Qualys executives in October 2024 rolled out a cloud-based risk operations center (ROC), a tool enterprises can use to aggregate such data as vulnerabilities, configurations, and identities in a single place to more easily measure their security posture and prioritize and minimize their risks.
Organizations are struggling with an increasingly distributed IT environment, multiple one-off tools that they’re trying to cobble together, and more sophisticated cyberthreats. The ROC is designed to alleviate such challenges and allow companies to better measure their risk posture against business demands.
Part of Qualys’ Enterprise TruRisk Management (ETM) platform, a ROC “aligns risk management strategies with expected business outcomes and enables organizations to prioritize and mitigate risks based on their business impact, offering a coordinated, proactive response,” Mayuresh Ektare, vice president of product management at Qualys, told MSSP Alert. “ROC centralizes the security posture and risk signals across the ever-expanding attack surface and enables a coordinated response for risk reduction.”
Now the San Diego, California-based vendor is putting its ROC in the hands of MSSPs with the release this month of the Managed ROC (mROC) Partner Alliance, which will let Qualys extend the reach of its ROC capabilities and give partners new revenue streams by offering services to enable organizations to identify, assess, and mitigate cyber risks.
Enterprises and ROC
Most companies could benefit from ROC, but “large enterprises in particular desire these capabilities given the complexity of their digital infrastructure, and diverse set of security posture management tools they deploy,” Ektare said. “Large organizations with complex infrastructures, an increasing digital footprint, and limited security resources are often looking for industry experts to help them implement a ROC.”
Such services are particularly important in highly regulated industries, he said.
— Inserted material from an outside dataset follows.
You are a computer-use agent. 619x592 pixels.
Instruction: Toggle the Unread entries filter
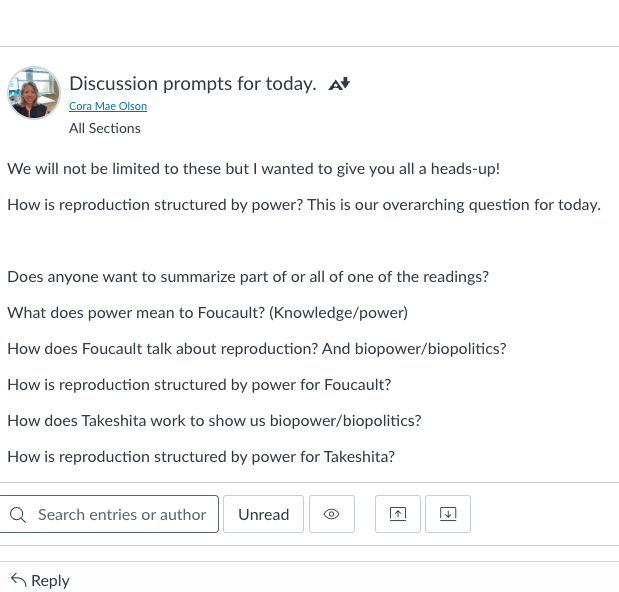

Risk mitigation is gaining more attention from businesses that see the need to be more proactive in identifying and defending against cyberthreats rather than responding when an attack happens. MarketsandMarkets analysts expect the digital risk protection market will jump from $64.4 billion in 2023 to $157.8 billion by 2028, driven by the growing number and complexity of the threats and the multiplying number of data protection regulations.
Organizations typically are forced to cobble together data from multiple products to begin to understand their risk posture. Qualys’ ROC is a central place to collect Qualys and non-Qualys data – from the likes of Forescout, Microsoft, Okta, and Wiz – correlate it with more than two dozen threat intelligence and business points, align the risk to the business’ priorities, and mitigate them.
A Complement to SOCs
Ektare described ROCs as an evolution of security operations centers (SOCs), which changed incident response by ingesting security events and log data from myriad security tools. ROCs consolidate the risk signals from across the attack surface.
“While SOC is designed to address reactive – incident response – use cases, a ROC is implemented to address the proactive – cyber hygiene and risk reduction – risk management programs operate at scale,” he said. “This often is an evolution and modernization of the traditional vulnerability management processes that require a different set of expertise.”
Enterprises embraced Qualys’ ROC after it was launched several months ago, he wrote in a blog post, adding that setting and managing a ROC takes more than technology. It requires expertise, which is what MSSPs can bring via mROC.
Extending the Reach of ROC
“With mROC, MSSPs can elevate their approach from traditional vulnerability management services to strategic cyber risk orchestration,” Ektare wrote. “By analyzing risk signals and their impact on business, MSSPs can deliver centralized risk management with tailored insights, proactive mitigation of threats, and unified risk management across multi-cloud, hybrid, and on-premises environments—helping clients stay ahead of evolving cyber risks.”
Services that MSSPs can offer through mROC include cyber risk advice, onboarding and integration, continuous risk monitoring, and risk mitigation, according to Qualys.
“As cyber threats evolve, CISOs need trusted partners who can quantify risk in business terms and take decisive action,” he wrote. “With mROC, Qualys empowers MSSPs to shift from reactive security to proactive risk orchestration, delivering tailored risk insights, AI-driven quantification, and continuous compliance monitoring – positioning them as strategic risk advisors.”